This past week I have been working on setting up my home office. My undergrad degree was in Applied Computer Science and a minor in Physics so I still take to the tech world a little bit. So I was installing a wireless network, my work laptop and the family computer. As Balki Bartokomous used to say, it was easy as cake and a piece of pie. Successfully installing some technology is very rewarding and yet there is a dark side of this same force as well. Introduce the new printer...
A gracious and generous friend from Fellowship Nashville bought Jacob's Well a sweet color laser printer which also scans, faxes and gives back massages. Well, maybe I am embellishing a bit...but it is a sweet printer. I unpacked the box, installed a hardware duplexer (both sides of the paper please!) and we were off and running. I plugged in my USB cable to my laptop and viola! Printing in less than 5 minutes...pride cometh before a fall. The printer is also networkable and I wanted to be able to print from our family computer...and from my wireless network anywhere in the house. Part II of my printer installation experience took 5 hours.

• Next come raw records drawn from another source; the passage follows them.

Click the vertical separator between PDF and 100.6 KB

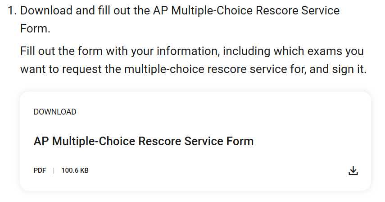pos(54,170)
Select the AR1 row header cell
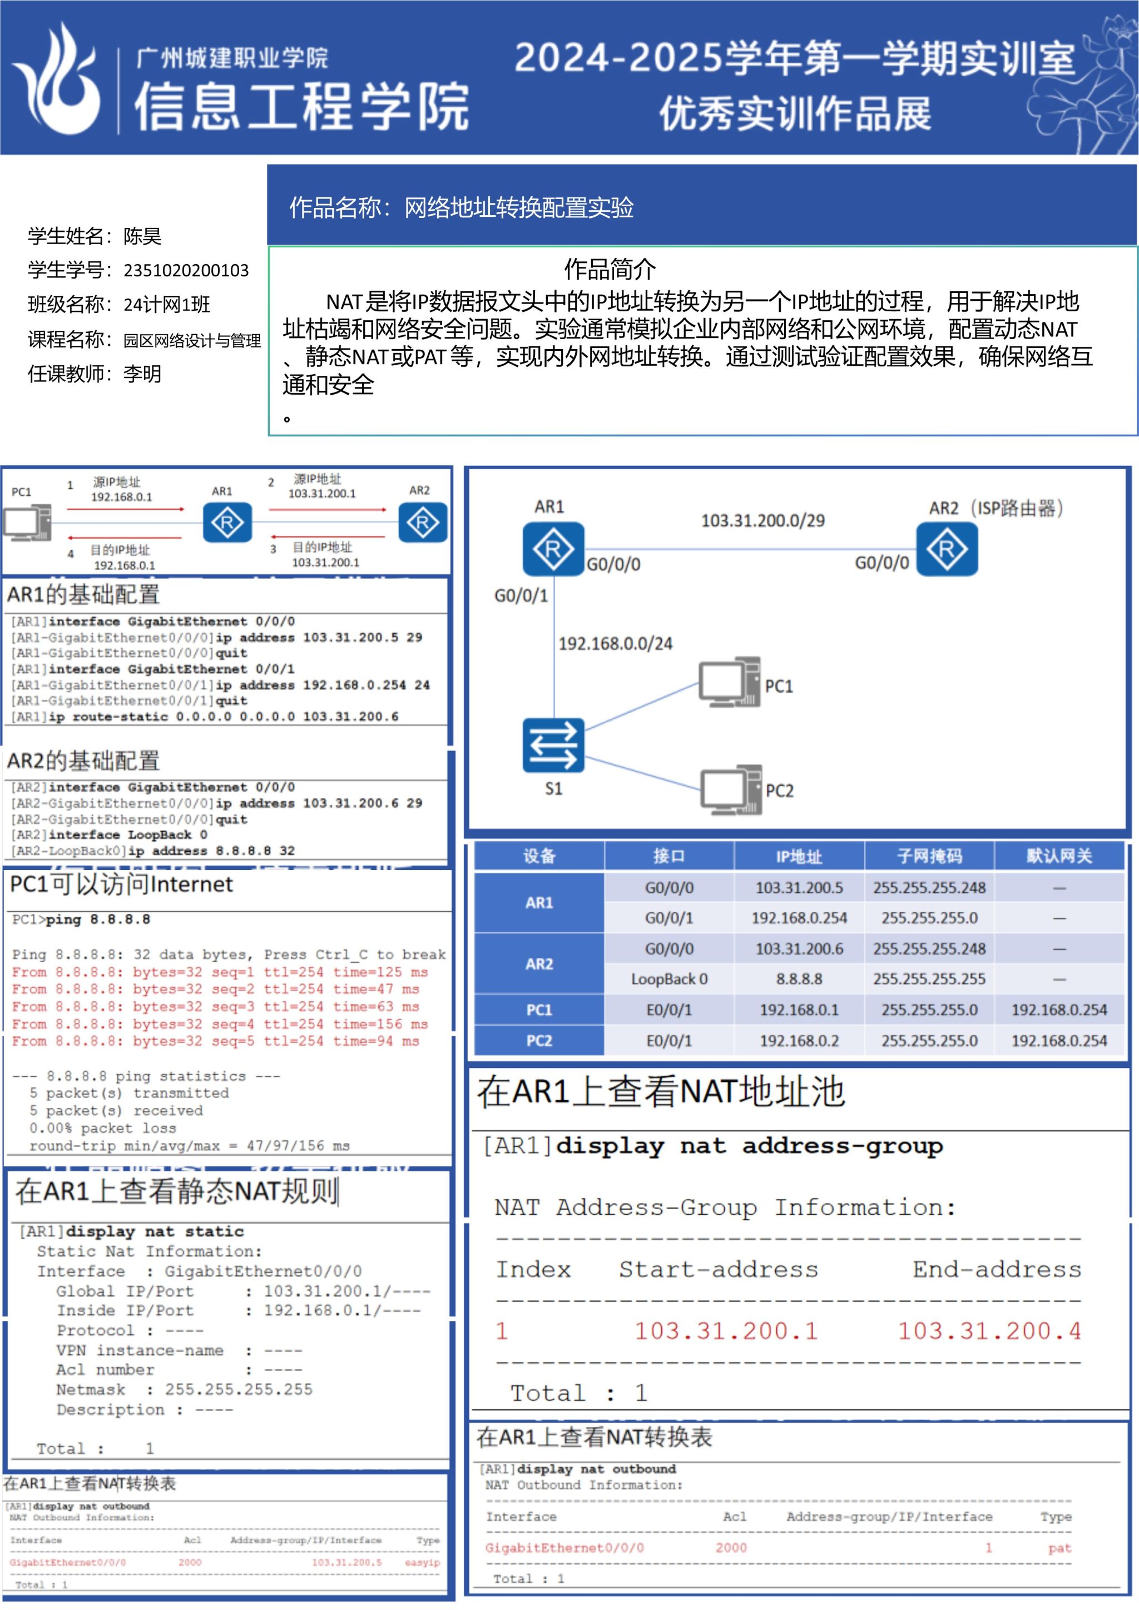The image size is (1139, 1610). click(539, 902)

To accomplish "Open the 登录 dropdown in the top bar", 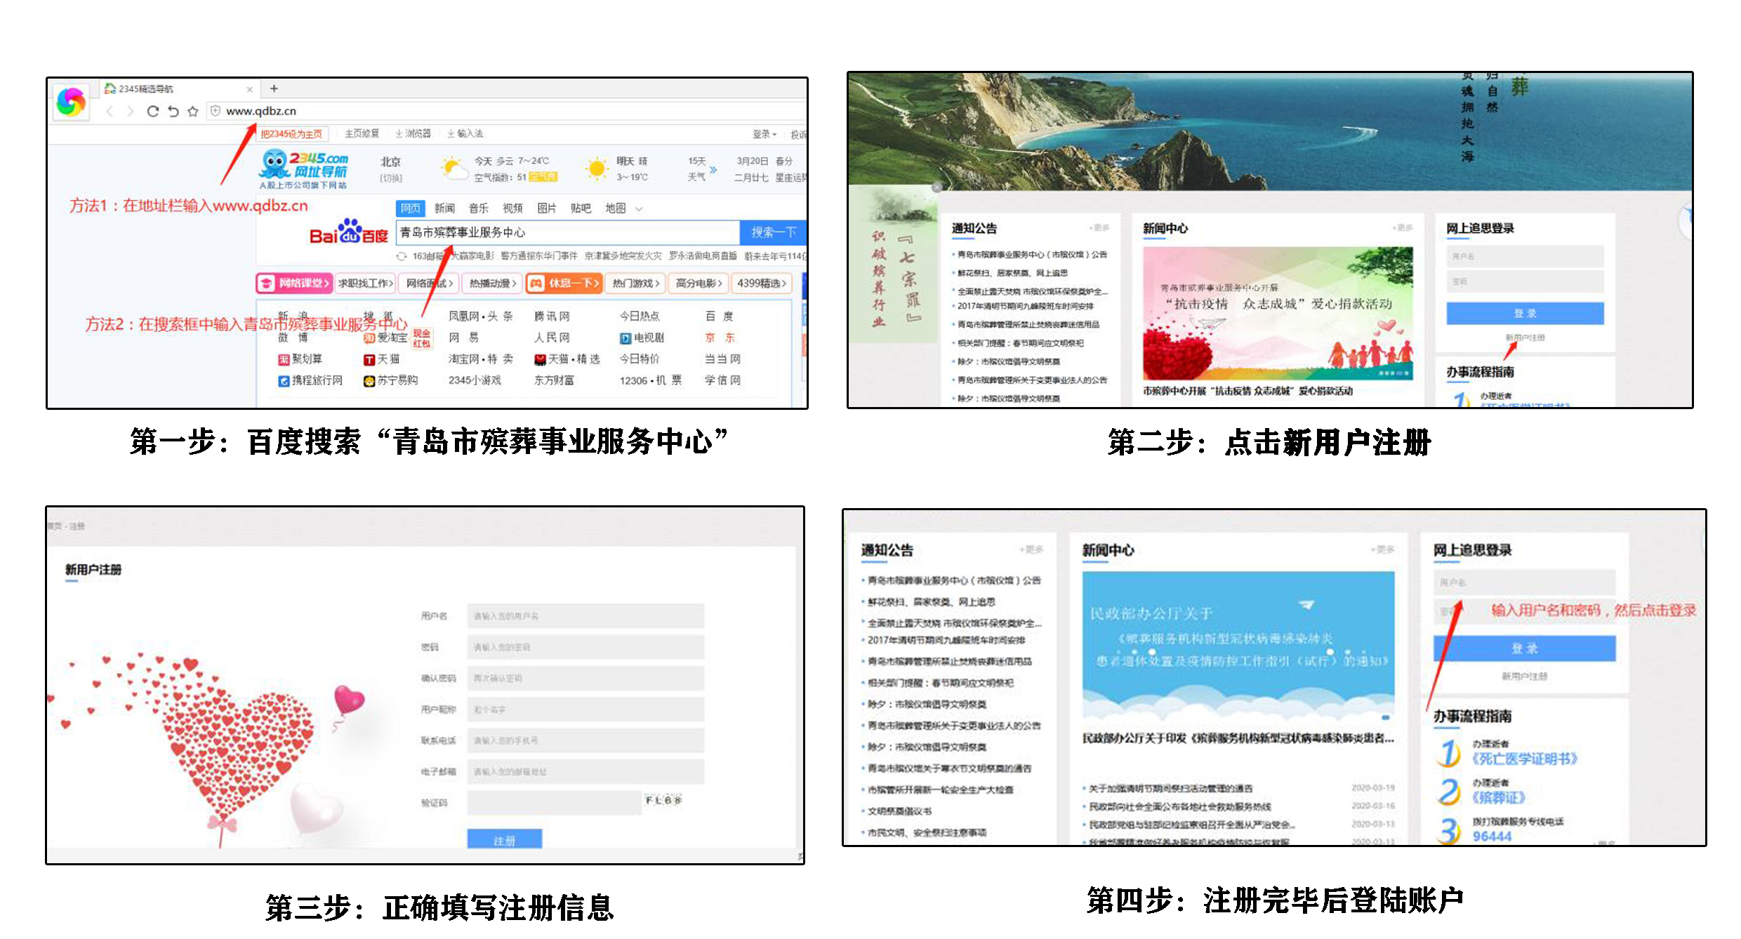I will tap(764, 134).
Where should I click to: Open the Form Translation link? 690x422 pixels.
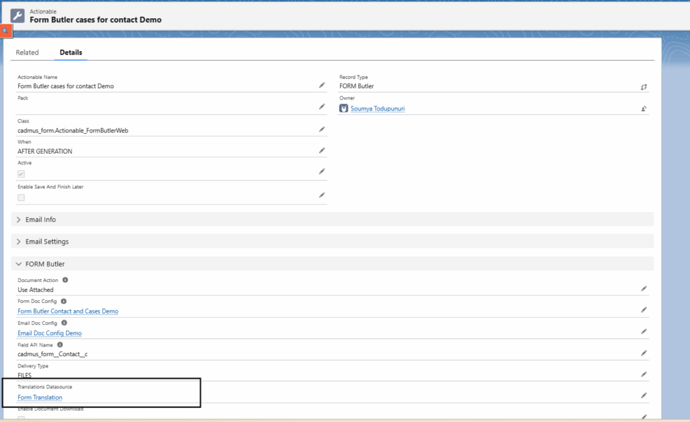coord(40,397)
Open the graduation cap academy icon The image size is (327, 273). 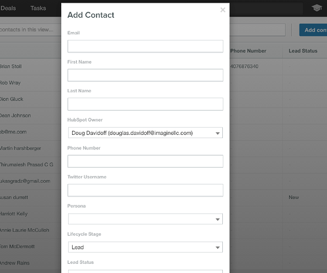pyautogui.click(x=317, y=8)
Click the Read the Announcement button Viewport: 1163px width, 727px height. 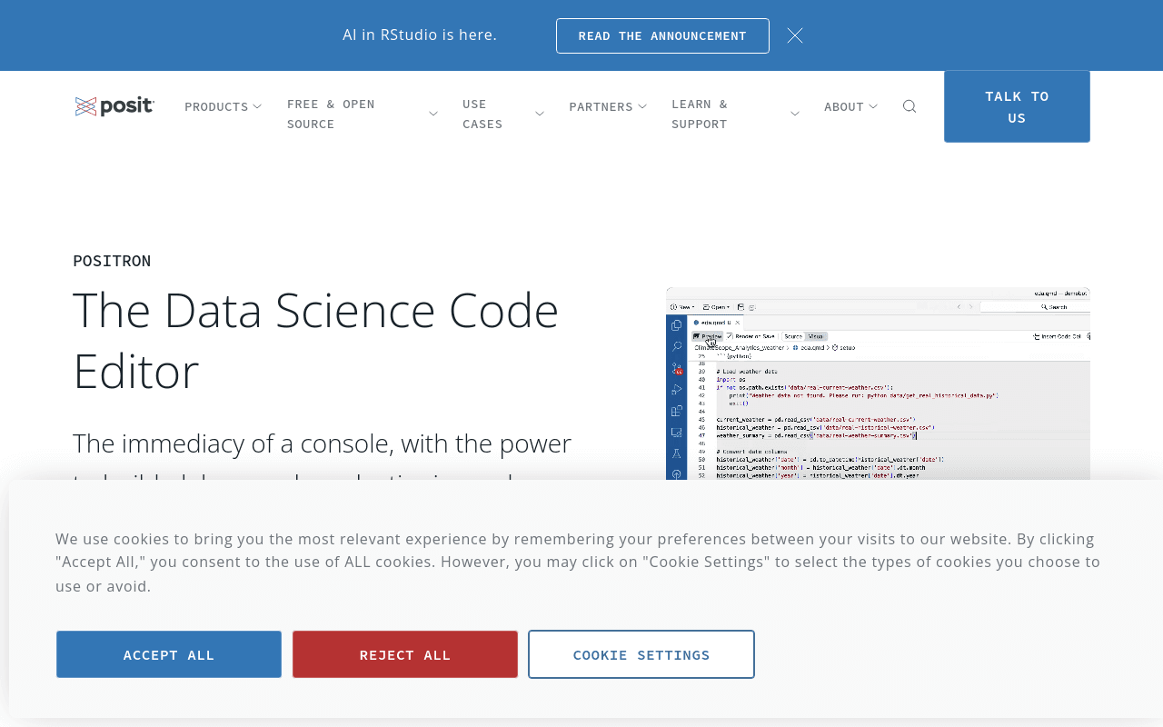662,35
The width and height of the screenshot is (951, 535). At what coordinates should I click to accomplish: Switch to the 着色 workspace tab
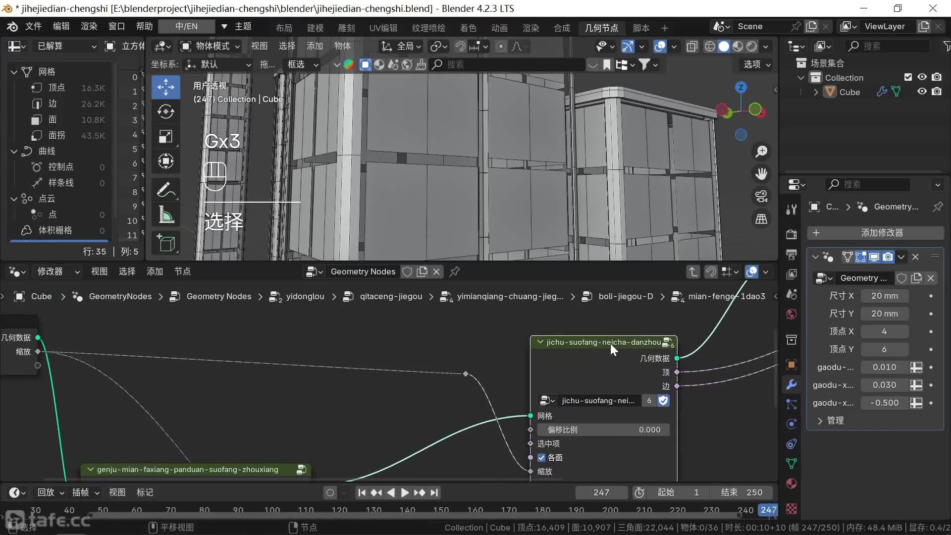[468, 28]
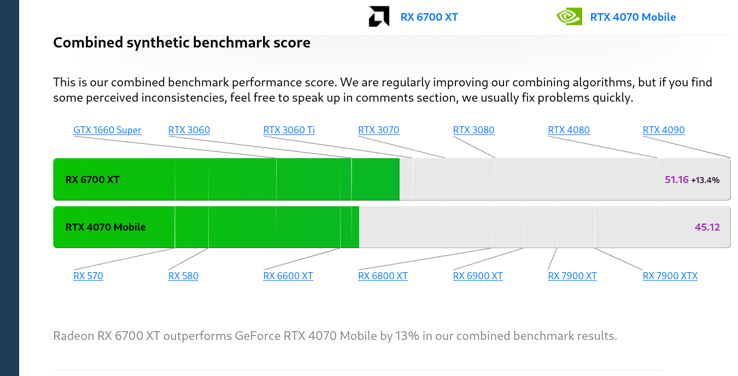
Task: Follow the RX 580 link
Action: click(x=183, y=276)
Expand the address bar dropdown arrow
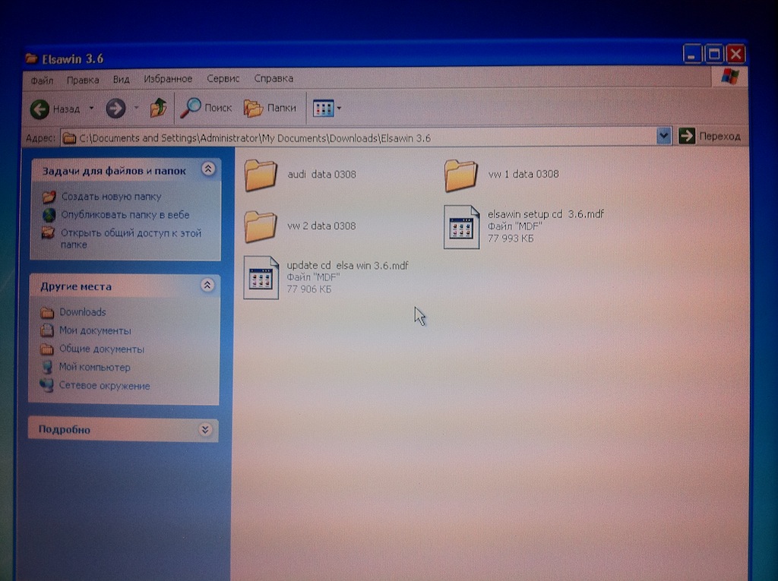The height and width of the screenshot is (581, 778). point(663,136)
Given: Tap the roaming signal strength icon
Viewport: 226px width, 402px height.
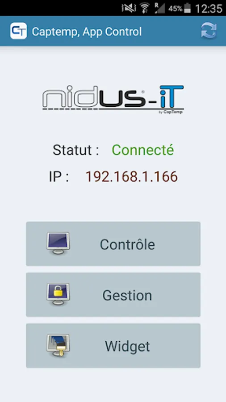Looking at the screenshot, I should (x=160, y=8).
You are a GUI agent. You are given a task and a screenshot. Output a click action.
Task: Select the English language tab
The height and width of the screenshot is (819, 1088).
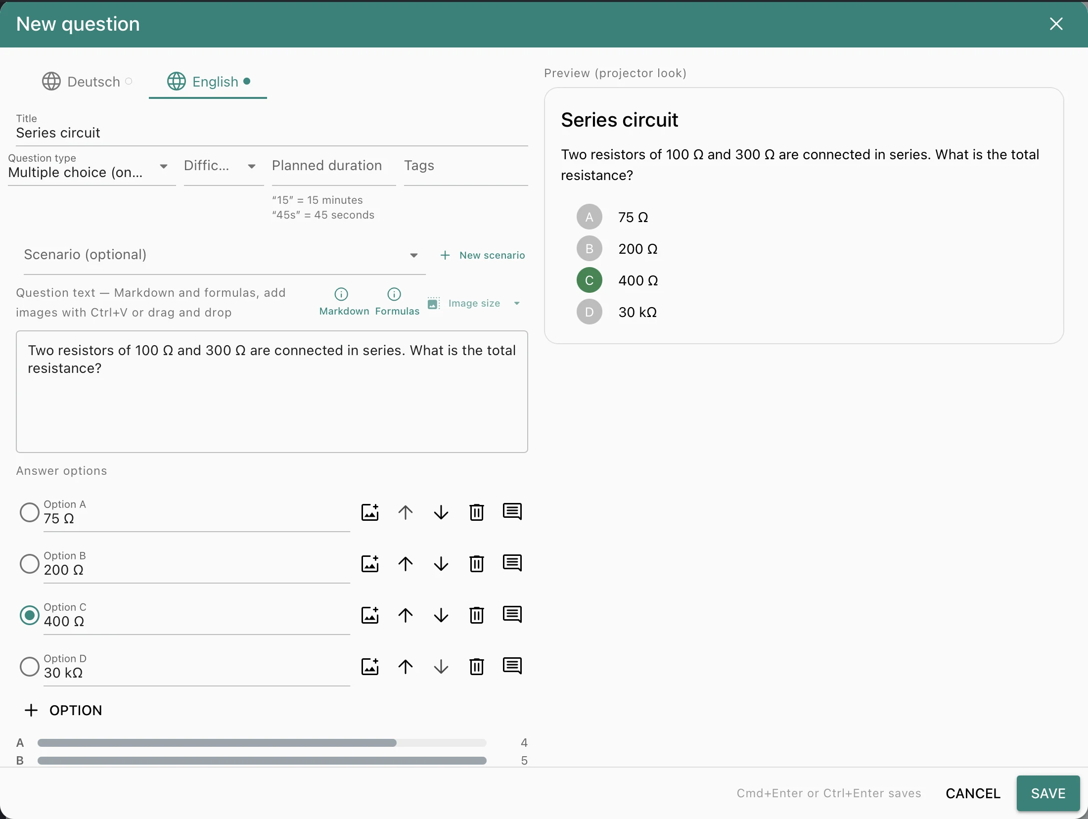208,82
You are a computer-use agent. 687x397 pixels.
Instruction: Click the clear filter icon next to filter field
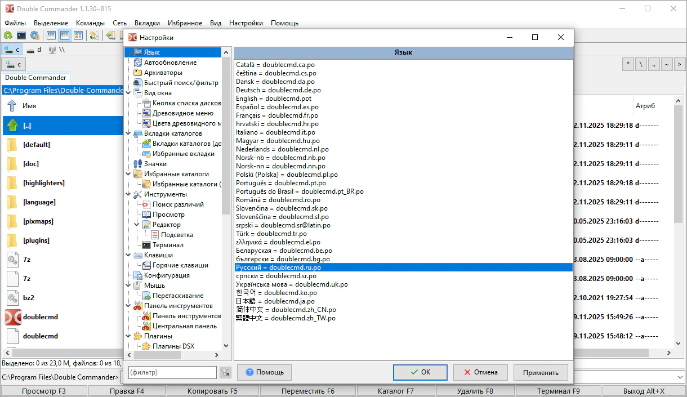[225, 372]
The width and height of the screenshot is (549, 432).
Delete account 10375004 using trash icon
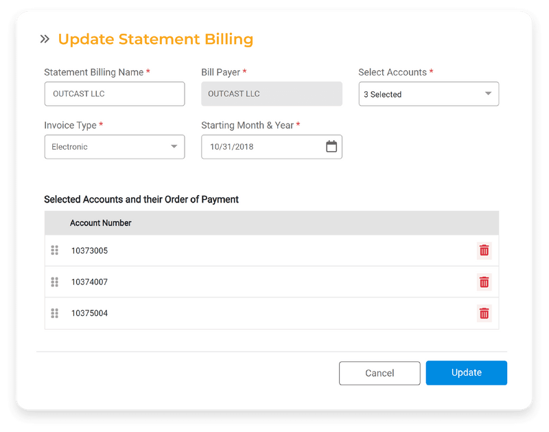[x=484, y=313]
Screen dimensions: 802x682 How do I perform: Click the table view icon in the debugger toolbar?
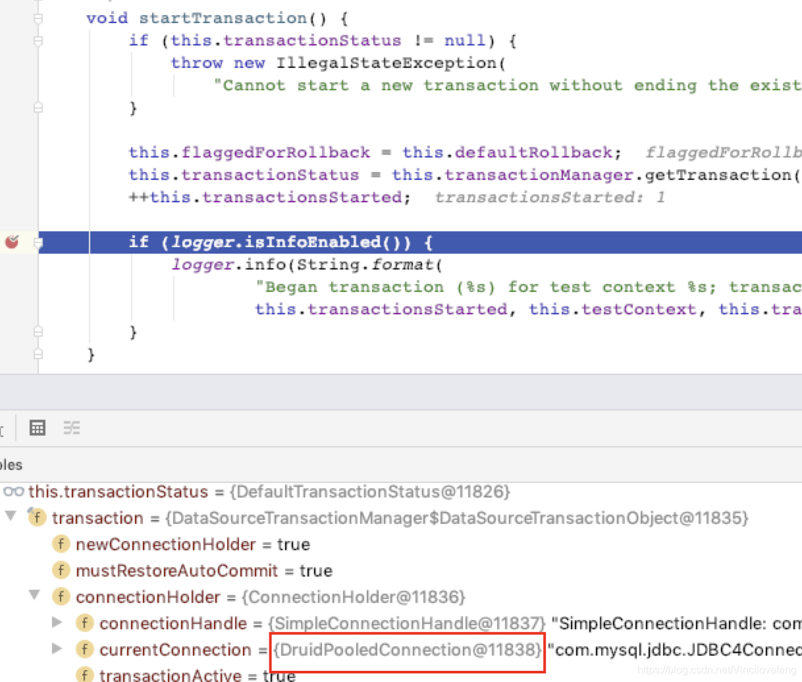37,428
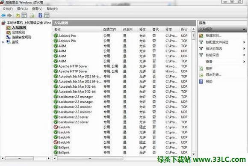Click the New Rule (新建规则) icon
The image size is (248, 166).
201,36
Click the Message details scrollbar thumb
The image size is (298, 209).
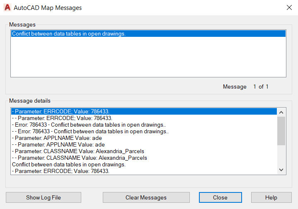281,130
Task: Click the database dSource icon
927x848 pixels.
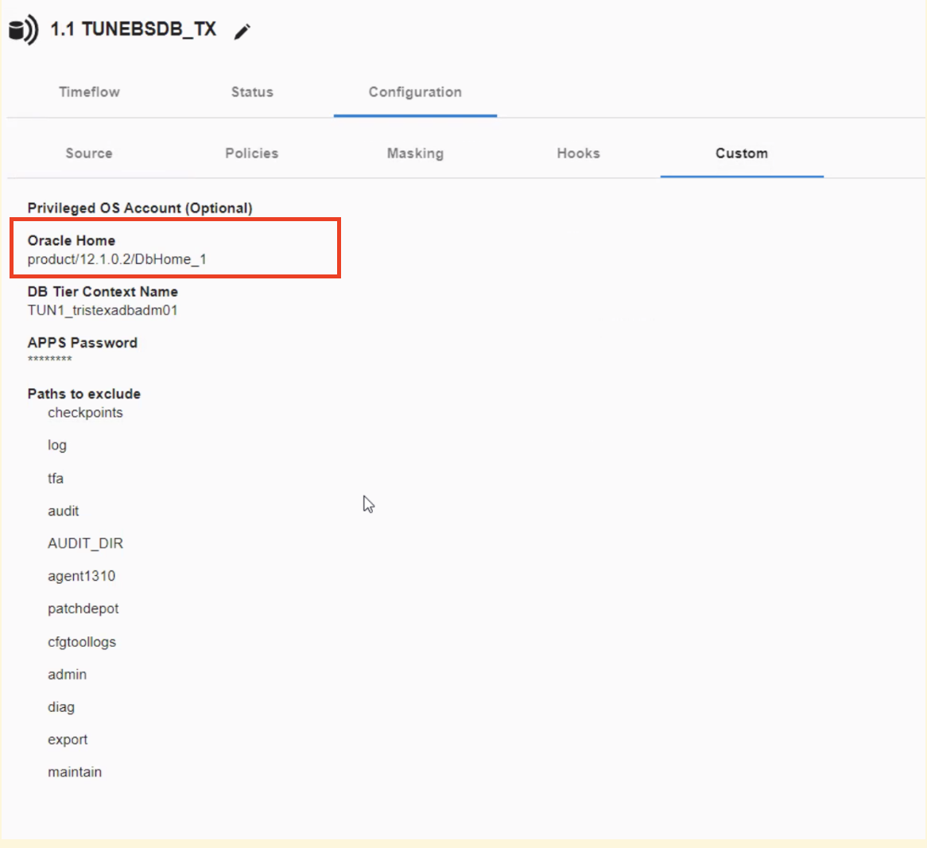Action: click(22, 30)
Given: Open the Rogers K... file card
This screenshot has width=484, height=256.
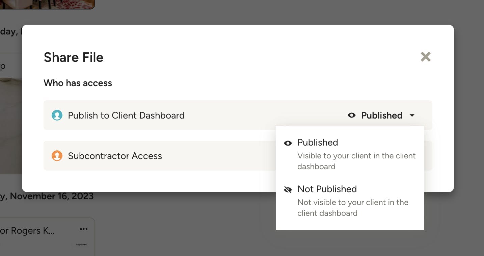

So I followed instructions installing a wireless network card into the printer - pretty simple. Then ran the install stuff and unplugged...nothing. Then I spent a good few hours reading a fat manual and trying different methods of installation. Finally, I did the unthinkable - I called Dell Tech Support. For about an hour I did exactly what the guy said, which was stuff I already had tried - which did nothing but make me feel less stupid. Then we gave the printer a permanent IP address (something I think the Dell install manual should tell you to do, but I digress) and thought we had made it. Nope. Anyway, the install routine was not giving it a TCP/IP port in Windows - we went in and added a port and finally...printing again. The Dell guy was cool and very helpful - but it took time and a bit of perseverance.
In going through this joyous process I realized how my life centers around getting stuff to "work right." I want my marriage to work right, my kids to work right, my body to work right, my work to work right and of course, my newfangled techno-gadgets to work right. Yet I keep running into this problem - things can and do go "wrong." So for me, my entangled battle with a printer is an echo of the running battle that all people face living outside of Eden.
- We want the world to be rational and moral...and it is, well, sometimes
- We want things to go well...and they don't, and do...sometimes
- We want to control things...and we can...sometimes, but then realize it is an illusion...well, sometimes
- We want life to be easier, but it is hard
- We want joy to flow from all our possessions and trappings - and it doesn't
- We want life to be full and sometimes it is boring and mundane
- We think sex, food and new experiences will fix it all - and we are perplexed when they don't
So it seems to me that there are two ways you can look at this world, both based on the reality of our mingled existence...that there is a real experience of joy, goodness, truth, love and beauty and an equal amount of despondency, evil, deception, guile and ugliness. When we run into this reality all the time. It is why we get drunk.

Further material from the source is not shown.